JP: Immensely. I think if I was just labeled a blues guitarist I'd have never been able to lose the tag. When all the guitarists started to come through in America-like Clapton, Beck and myself - Eric, being the blues guitarist, had the label. People just wanted to hear him play blues. I saw the guitar as a multifaceted instrument and this has stayed with me throughout. When you listen to classical guitarists like Segovia and Julian Bream-and Manitas de Plata doing flamenco, it's two totally different approaches to acoustic. Then there's Django Reinhardt and that's another approach entirely.

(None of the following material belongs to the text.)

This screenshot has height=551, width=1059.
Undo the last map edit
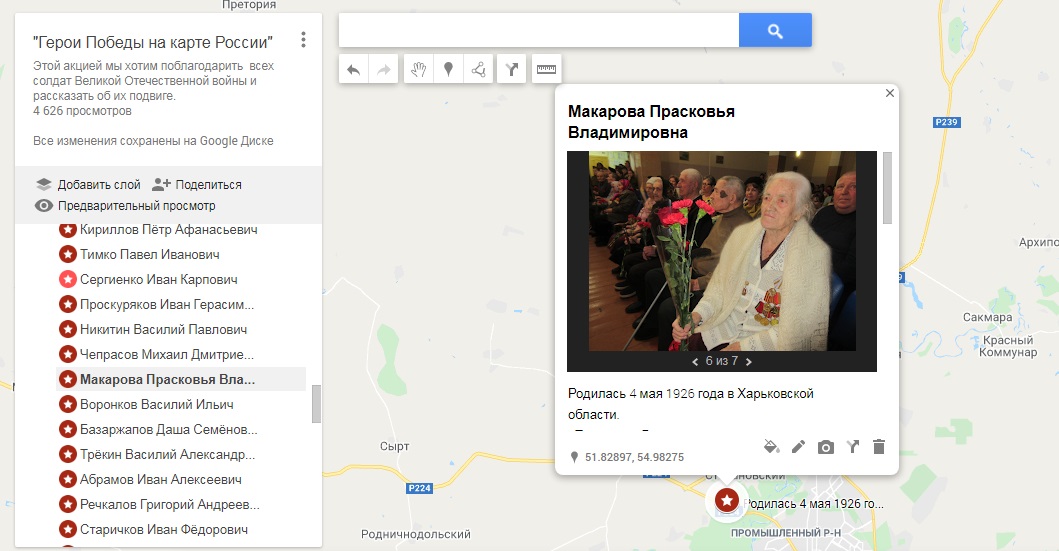[x=353, y=70]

DS: As far as your own expansion goes, you've mentioned Jack Bruce who had been greatly influenced by the English jazz scene; yet in your own playing I've never really detected a strong jazz influence, if any at all, though you pride yourself on being eclectic. Is there a particular reason why you've steered clear of jazz? JP: In the formative years when, say, Johnny Mclaughlin, far and away the best jazz guitarist in England at the time, had to work in a guitar shop because he couldn't get enough money out of it to be self-sufficient playing jazz, there was a terrible snobbishness. Not from him, but from the jazz guitarist clique. They couldn't accept the fact of bending strings-no rude notes. Later, when Miles Davis started playing with a rock rhythm section, it suddenly became acceptable to use rock devices. They finally started bending notes then, and most of their intonation went down the chute. It was really curious that a lot of these chaps could play these chordal Johnny Smith-type things, but when they started bending strings their intonation got totally lost. A lot of them got it together, of course, but I personally wouldn't follow that type of music after knowing what their attitude was toward string bending and then hearing them sound like a bunch of cats wailing. I dabbled in the Johnny Smith stuff but I was a a rock and roller and a string bender, so I wasn't about to put heavy gauge strings on start playing what is basically just scales.

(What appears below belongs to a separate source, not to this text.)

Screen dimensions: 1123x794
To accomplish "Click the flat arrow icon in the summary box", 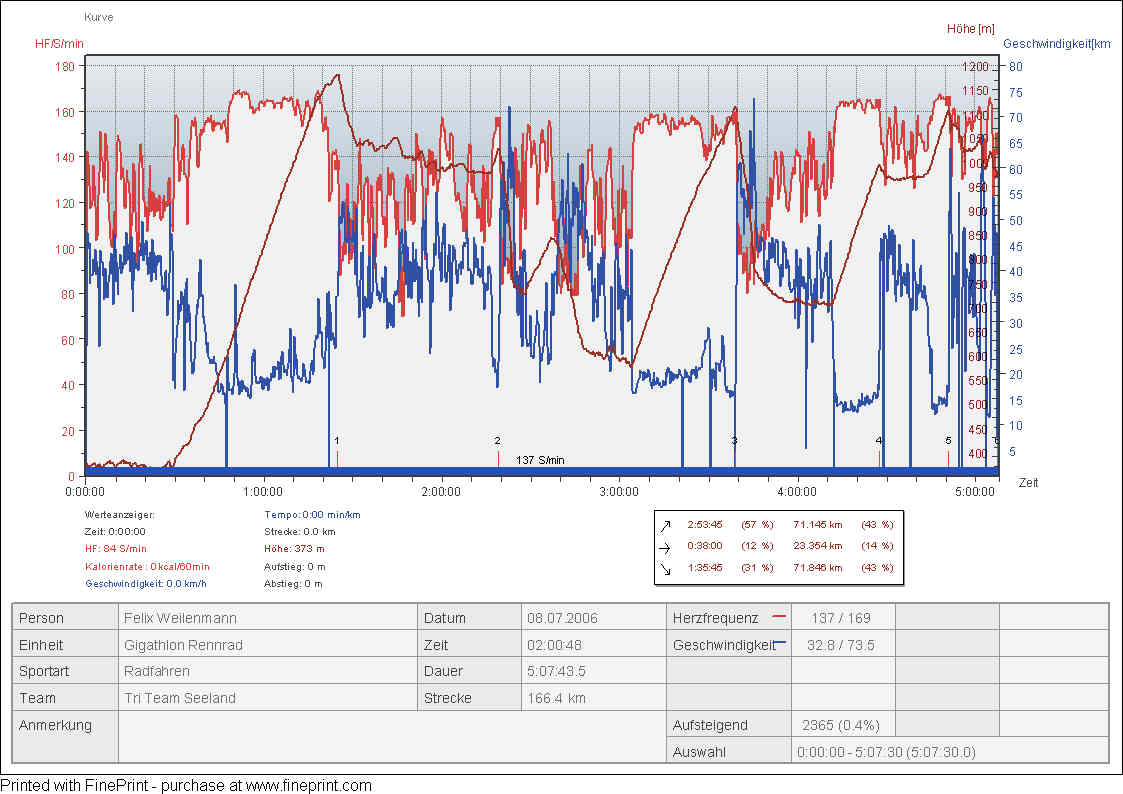I will click(665, 547).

Despite his professed dislike of this snobbishness, among the many influences evident in Page's improvisational playing is jazz great Django Reinhardt, who Jimmy professed admiration for in is 1977 interview with Steve Rosen for Guitar Player.

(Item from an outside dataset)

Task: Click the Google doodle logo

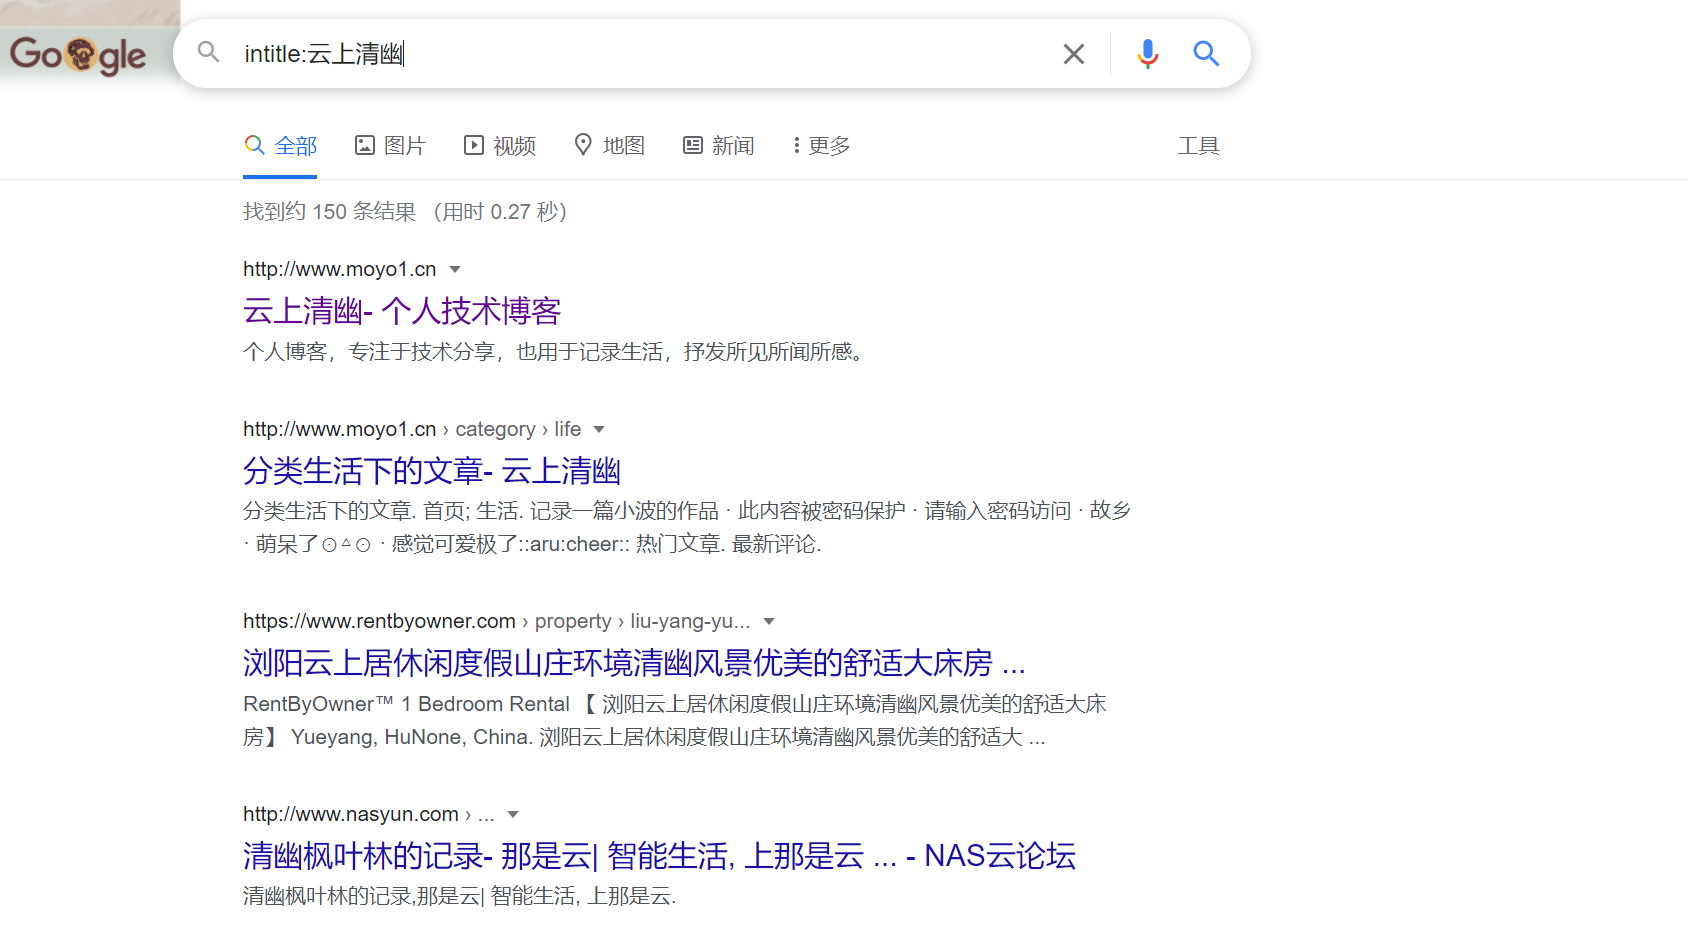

On the topic of Bert Jansch's difficulties in playing with arthritis, Page diverged into the following comments. "Another player whose physical handicap didn't stop him is Django Reinhardt. For his last LP they pulled him out of retirement to do it; it's on Barclay Records in France. He'd been retired for years, and it's fantastic. You know the story about him in the caravan and losing fingers and such. [the result of a fire. - ed.] But the record is just fantastic. He must have been playing all the time to be that good-it's horrifyingly good. Horrifying." Rosen goes on to ask Page if he listens to Les Paul, to which he responds, "Oh, yeah. You can tell Jeff [Beck] did too, can't you? Have you ever heard "It's Been A Long, Long time" [mid-40's single by the Les Paul Trio with Bing Crosby]? You ought to hear that. He does everything on that, everything in one go. And it's just one guitar; it's basically one guitar even though they've tracked on rhythms and stuff. But my goodness, his introductory chords and everything are fantastic."